Work task
Please take the records that follow and repeat exactly the lines starting with the line with "Last Name (71, 705)" and going on through the line with "Cart (129, 61)".

Data for this exercise

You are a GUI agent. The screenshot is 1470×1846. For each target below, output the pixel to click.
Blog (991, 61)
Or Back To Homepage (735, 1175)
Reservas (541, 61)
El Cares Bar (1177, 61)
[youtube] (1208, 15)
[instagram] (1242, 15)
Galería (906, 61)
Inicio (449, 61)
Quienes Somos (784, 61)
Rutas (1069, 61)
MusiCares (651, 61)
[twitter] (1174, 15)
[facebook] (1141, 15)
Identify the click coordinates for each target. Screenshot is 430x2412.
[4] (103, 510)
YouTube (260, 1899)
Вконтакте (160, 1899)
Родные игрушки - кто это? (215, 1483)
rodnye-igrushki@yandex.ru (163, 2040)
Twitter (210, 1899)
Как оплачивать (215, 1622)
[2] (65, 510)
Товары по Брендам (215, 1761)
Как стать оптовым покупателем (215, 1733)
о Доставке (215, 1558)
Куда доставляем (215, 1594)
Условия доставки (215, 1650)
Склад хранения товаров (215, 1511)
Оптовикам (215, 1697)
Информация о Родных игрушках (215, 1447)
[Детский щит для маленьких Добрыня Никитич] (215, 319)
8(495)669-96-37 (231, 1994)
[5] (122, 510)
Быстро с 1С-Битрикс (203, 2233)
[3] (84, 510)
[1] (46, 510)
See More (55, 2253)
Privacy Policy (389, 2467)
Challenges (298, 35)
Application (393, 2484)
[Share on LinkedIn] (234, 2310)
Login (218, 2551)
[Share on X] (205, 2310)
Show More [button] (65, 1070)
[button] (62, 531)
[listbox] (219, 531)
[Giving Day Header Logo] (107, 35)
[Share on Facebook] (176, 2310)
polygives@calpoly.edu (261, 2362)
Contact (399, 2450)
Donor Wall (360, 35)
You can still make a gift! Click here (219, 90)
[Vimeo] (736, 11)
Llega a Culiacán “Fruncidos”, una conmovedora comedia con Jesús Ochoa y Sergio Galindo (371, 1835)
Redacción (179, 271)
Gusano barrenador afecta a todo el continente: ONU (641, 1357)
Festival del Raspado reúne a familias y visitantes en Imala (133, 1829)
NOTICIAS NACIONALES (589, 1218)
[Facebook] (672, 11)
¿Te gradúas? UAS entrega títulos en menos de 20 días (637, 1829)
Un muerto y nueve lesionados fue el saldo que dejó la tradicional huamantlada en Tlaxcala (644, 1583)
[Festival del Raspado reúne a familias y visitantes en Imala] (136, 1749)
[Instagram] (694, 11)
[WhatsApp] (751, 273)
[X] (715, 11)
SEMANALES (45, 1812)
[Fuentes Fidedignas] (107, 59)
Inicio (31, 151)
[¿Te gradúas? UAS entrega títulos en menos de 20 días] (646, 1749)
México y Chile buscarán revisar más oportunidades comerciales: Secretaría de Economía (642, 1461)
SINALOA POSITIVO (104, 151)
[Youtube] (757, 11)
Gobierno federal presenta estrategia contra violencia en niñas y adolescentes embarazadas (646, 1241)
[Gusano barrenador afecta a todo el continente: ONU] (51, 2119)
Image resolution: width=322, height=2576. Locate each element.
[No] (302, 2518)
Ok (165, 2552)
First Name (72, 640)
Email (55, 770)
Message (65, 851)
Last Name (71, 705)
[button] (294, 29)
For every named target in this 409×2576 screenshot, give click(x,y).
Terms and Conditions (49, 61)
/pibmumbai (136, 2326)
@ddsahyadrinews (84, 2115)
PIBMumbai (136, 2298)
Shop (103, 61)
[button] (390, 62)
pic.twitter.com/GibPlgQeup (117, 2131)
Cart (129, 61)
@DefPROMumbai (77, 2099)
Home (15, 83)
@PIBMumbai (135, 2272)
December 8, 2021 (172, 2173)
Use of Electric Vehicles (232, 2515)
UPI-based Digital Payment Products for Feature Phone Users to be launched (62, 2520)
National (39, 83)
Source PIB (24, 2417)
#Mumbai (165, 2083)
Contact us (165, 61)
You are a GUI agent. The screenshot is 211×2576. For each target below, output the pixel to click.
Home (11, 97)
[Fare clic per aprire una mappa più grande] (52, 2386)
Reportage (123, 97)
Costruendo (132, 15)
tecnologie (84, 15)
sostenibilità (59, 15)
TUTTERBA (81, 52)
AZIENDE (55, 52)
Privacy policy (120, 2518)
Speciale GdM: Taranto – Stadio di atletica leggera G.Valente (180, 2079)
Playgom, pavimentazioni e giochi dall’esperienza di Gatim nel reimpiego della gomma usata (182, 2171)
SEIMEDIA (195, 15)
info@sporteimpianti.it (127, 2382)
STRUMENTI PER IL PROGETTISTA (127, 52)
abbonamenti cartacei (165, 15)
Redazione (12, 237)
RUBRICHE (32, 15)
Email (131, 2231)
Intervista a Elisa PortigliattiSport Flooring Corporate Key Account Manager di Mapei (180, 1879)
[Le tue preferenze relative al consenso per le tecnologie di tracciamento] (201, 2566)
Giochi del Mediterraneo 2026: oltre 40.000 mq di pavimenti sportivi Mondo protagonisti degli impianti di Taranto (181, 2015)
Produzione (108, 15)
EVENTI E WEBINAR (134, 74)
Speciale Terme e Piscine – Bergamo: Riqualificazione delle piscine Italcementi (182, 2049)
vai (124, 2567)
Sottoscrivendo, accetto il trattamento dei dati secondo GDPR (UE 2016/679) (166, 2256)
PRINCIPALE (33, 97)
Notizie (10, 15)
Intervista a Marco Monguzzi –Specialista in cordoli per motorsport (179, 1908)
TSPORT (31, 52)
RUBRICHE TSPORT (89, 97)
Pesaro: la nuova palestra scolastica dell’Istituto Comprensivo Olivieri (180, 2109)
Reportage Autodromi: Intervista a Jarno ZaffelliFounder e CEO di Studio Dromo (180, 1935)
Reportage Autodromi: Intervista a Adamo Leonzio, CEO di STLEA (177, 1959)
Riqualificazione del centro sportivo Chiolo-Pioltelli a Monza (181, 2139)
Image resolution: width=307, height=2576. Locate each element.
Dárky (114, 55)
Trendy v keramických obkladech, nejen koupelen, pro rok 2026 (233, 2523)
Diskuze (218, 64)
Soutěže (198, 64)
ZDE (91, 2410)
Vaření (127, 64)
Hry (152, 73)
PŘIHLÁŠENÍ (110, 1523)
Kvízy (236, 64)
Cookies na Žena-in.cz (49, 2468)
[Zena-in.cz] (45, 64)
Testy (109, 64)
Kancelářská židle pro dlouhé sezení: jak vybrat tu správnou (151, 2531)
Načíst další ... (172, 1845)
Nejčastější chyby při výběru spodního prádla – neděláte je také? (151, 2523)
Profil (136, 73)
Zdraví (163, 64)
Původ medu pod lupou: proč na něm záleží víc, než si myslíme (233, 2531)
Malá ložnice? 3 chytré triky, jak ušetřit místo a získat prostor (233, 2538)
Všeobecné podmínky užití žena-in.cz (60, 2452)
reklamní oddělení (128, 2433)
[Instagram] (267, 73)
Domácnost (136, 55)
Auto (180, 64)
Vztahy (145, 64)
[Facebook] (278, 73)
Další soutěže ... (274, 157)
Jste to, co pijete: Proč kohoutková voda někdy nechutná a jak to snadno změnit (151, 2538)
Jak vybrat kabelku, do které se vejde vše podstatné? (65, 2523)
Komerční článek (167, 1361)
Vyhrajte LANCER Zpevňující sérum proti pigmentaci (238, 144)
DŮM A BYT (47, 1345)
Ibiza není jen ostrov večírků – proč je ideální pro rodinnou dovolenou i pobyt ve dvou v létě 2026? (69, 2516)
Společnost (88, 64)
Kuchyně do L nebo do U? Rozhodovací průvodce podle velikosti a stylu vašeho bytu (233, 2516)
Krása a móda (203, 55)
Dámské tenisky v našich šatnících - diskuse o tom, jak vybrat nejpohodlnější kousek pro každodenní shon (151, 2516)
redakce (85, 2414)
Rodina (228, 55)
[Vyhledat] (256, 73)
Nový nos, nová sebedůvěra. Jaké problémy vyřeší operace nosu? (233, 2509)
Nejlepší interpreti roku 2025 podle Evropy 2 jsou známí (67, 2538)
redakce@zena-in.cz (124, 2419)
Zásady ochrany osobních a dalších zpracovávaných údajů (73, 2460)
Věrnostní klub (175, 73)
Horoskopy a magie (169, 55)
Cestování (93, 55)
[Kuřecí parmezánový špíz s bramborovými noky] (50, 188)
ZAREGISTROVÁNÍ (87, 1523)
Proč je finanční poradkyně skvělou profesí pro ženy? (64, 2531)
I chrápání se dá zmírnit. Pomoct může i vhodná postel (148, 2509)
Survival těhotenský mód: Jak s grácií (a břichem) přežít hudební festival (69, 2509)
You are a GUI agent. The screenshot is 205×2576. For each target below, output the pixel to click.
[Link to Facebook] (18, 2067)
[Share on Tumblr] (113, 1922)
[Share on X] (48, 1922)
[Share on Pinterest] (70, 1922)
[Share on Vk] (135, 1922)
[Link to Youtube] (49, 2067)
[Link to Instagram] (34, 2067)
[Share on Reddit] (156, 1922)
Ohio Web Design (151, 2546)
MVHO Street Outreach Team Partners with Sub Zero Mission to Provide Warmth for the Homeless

Answer for the task
Last Name (71, 705)
[button] (294, 29)
For every named target in this 409×2576 screenshot, give click(x,y).
Terms and Conditions (49, 61)
/pibmumbai (136, 2326)
@ddsahyadrinews (84, 2115)
PIBMumbai (136, 2298)
Shop (103, 61)
[button] (390, 62)
pic.twitter.com/GibPlgQeup (117, 2131)
Cart (129, 61)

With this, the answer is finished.